In 2006, the then-65-year-old entrepreneur ran Universal Computer Systems, a Houston company he started in his living room more than three decades before, when he took over what was then a much larger competitor, Dayton-based Reynolds and Reynolds Co., in a $2.8 billion deal.
But he was indicted in 2020 in what was called the largest tax evasion case against an individual in the United States.
In their October 2020 indictment, prosecutors said a Brockman subsidiary, Dealer Computer Services Inc., borrowed $2.4 billion to finance the merger of Universal Computer Systems and Reynolds, paving the way to his ownership of the local company.
Prosecutors presented a portrait of Brockman of operating a secret web of Caribbean business entities to conceal $2 billion in investment income, evading taxes on the income.
“The allegations made by the Department of Justice focus on activities Robert Brockman engaged in outside of his professional responsibilities with Reynolds & Reynolds,” a spokesperson for Reynolds and Reynolds said in 2020. “The company is not alleged to have engaged in any wrongdoing, and we are confident in the integrity and strength of our business.”
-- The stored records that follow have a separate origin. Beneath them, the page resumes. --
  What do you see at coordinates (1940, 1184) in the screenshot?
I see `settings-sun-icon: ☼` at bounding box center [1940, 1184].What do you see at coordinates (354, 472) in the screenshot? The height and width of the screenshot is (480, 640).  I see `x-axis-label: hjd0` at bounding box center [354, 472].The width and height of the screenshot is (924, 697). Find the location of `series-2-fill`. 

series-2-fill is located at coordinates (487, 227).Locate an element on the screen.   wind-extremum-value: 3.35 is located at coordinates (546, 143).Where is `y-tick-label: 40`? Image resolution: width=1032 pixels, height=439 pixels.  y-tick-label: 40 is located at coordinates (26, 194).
On Monday, the company released a statement saying in part: “Bob played an important role for many years, growing the company to be one of the world’s top dealer services providers it is today. We are grateful for his leadership and the considerable time and energy he dedicated to building Reynolds & Reynolds over the years. Our thoughts and prayers are with his family during this time.”
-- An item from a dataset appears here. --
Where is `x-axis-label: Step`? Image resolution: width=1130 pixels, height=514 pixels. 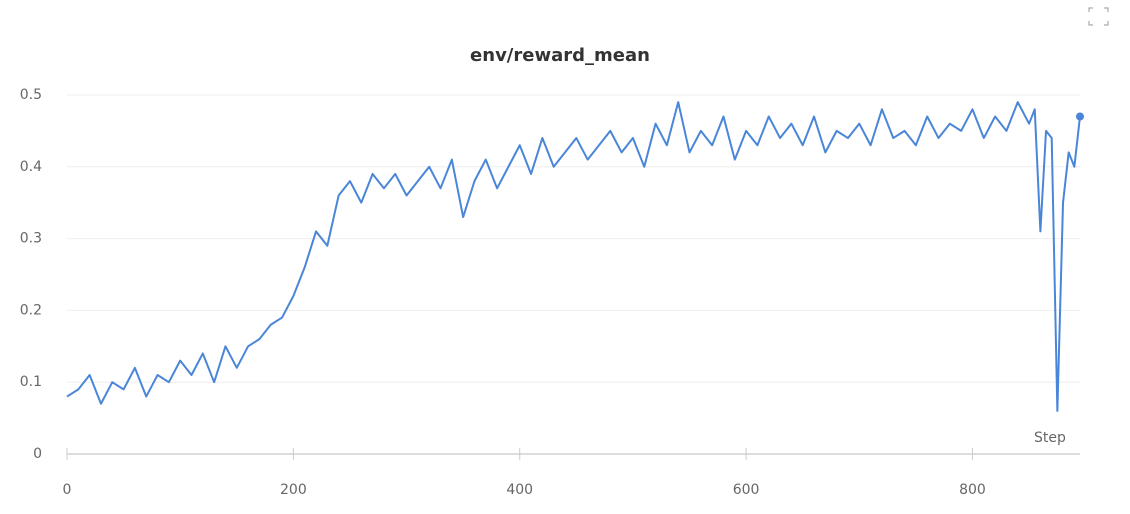
x-axis-label: Step is located at coordinates (1050, 438).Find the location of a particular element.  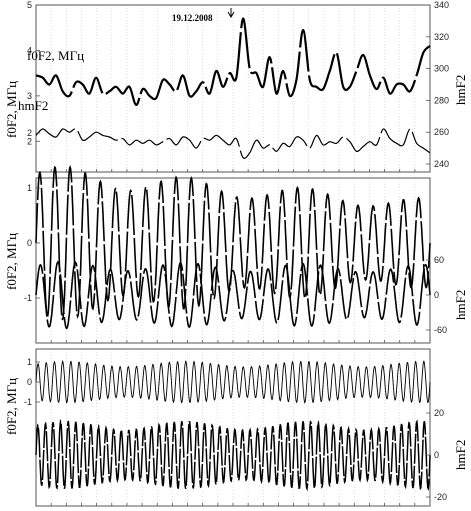

hmf2-series-line is located at coordinates (233, 144).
The company did not respond to questions about its current headcount at its Miami Valley Research Park campus or how its ownership structure might change in the wake of Brockman’s death.
Court filings in the case against Brockman indicate that Reynolds & Reynolds is owned by a trust.
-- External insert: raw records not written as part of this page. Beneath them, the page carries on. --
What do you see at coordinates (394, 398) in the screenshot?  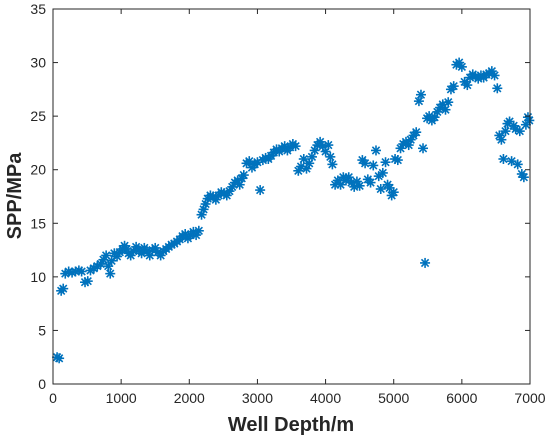 I see `x-tick-label: 5000` at bounding box center [394, 398]. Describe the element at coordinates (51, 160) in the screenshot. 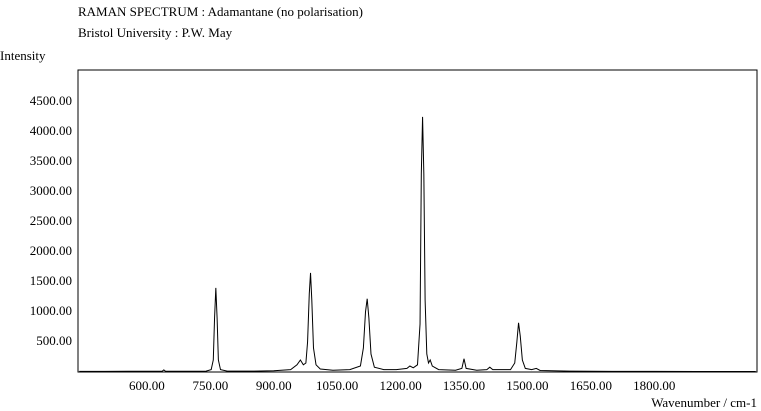

I see `y-tick-label: 3500.00` at that location.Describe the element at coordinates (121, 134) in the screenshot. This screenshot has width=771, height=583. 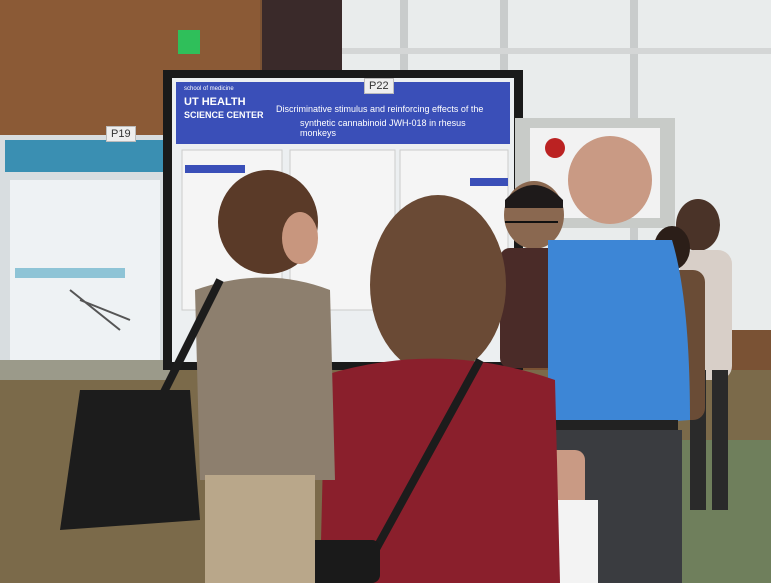
I see `board-number-left: P19` at that location.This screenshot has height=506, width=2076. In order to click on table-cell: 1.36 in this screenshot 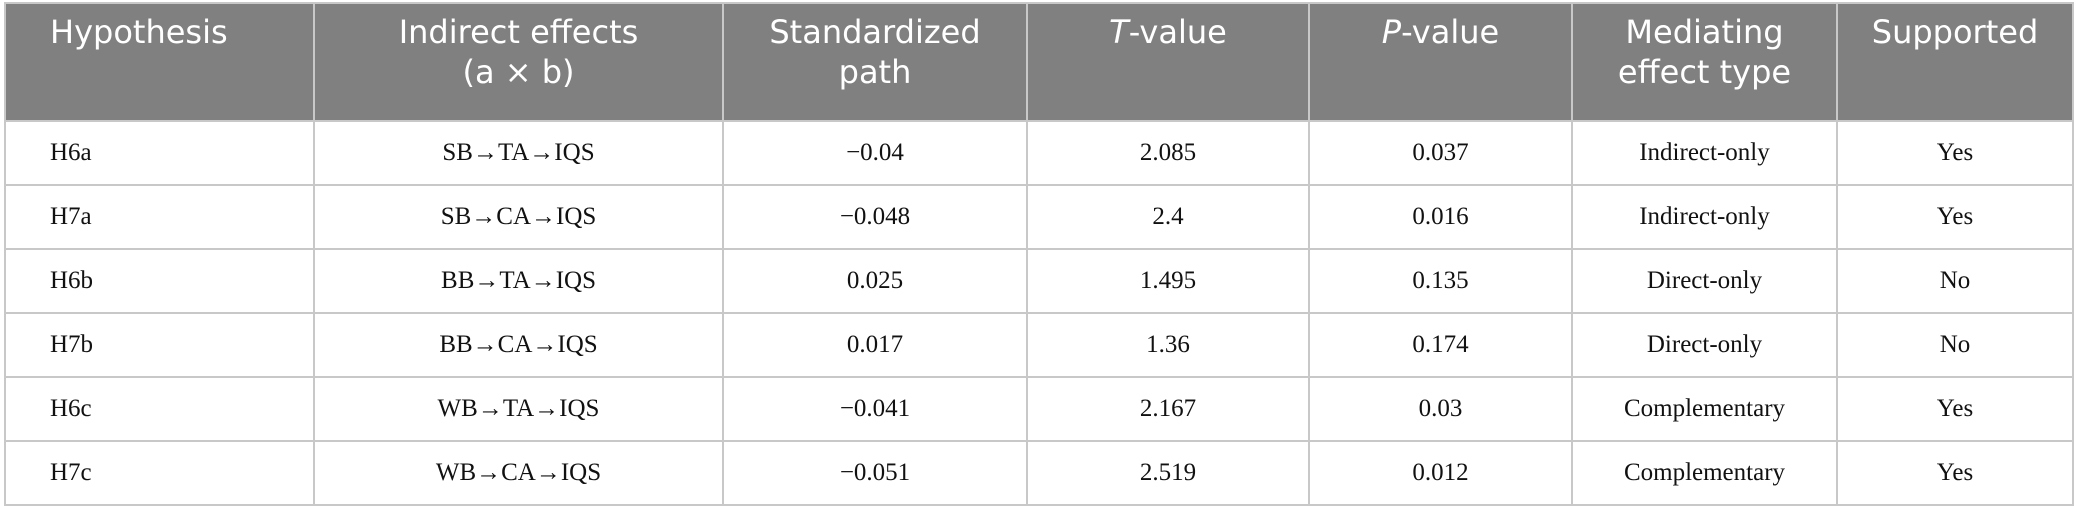, I will do `click(1168, 345)`.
In 2020, Bloomberg reported that Swiss prosecutors froze more than $1 billion in bank accounts belonging to Brockman.
More recently, prosecutors and defense attorneys argued about whether Brockman was competent to participate in his defense. A federal judge in Texas ruled him competent to stand trial in May, and a trial was scheduled for early 2023.
Questions about the case were sent to the Department of Justice Monday.